The smallpox virus was responsible for millions upon millions of deaths and plenty more ruined lives ever since it first emerged several thousand years ago. Thanks to a worldwide vaccination program, it was all but wiped out, with no naturally occurring cases of it taking place since 1977.
Despite the fact that the only surviving samples of it are locked up in the world’s most secure biomedical research facilities, the virus is making headlines again. Scientists in Canada have used genetic material – the type commercially available for purchase – to synthetically manufacture something called the horsepox virus.
As the name suggests, this virus is closely related to the smallpox virus. So why would someone want to effectively build such a pathogen from scratch?
First off, the synthetic virus is harmless, at least to humans. The construction of the virus received approval from the authorities for their work – they aren’t forging diseases in the lab with reckless abandon.

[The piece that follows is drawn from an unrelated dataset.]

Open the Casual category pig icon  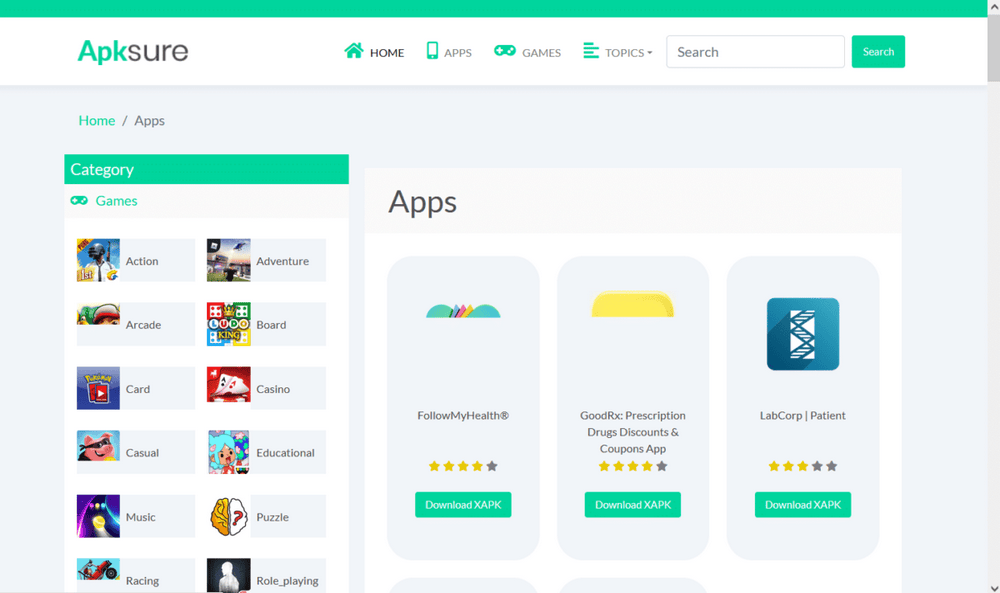pos(97,452)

Part of the motivation for conducting this curious virus-building experiment was, admittedly, because it was considered to be near-impossible to synthesize a pox virus in a laboratory setting. Although the research has not yet been published in a peer-review journal, this viral reconstruction will certainly be regarded as a groundbreaking breakthrough if verified.
The University of Alberta’s primary motivation for the research, however, appears to be in order to test vaccines against smallpox.
A group convened by the World Health Organization (WHO) a couple of years back suggested that, despite the fact that it has been officially eliminated, anyone with the right skill set could manufacture the smallpox virus in a laboratory and release it into a population again. Therefore, researchers should get to work on coming up with new vaccines for it.
This is why the horsepox vaccine was just recreated; it’s genetically similar enough to smallpox that vaccines for the latter could be tested out on it.

Rather remarkably, this synthetic horsepox costs just $100,000 to make. Although laws restrict people’s access to smallpox genes for rather obvious reasons, horsepox doesn’t fall under the same risk category. Using these DNA scraps sourced from various institutions and companies, this team of maverick virologists managed to essentially stitch it together and culture it in a lab.
Far from just being used to test new vaccines, the team hope that it will shed some light on the origins of the original smallpox vaccine. The virus used in the original vaccine was, unsurprisingly, called “vaccinia”. First used in 1796 by Edward Jenner, a UK doctor, it’s not clear where the vaccinia virus came from.
Although it was first thought to be from cowpox, horsepox was also suspected to be a candidate. This new research will help to confirm or reject this hypothesis.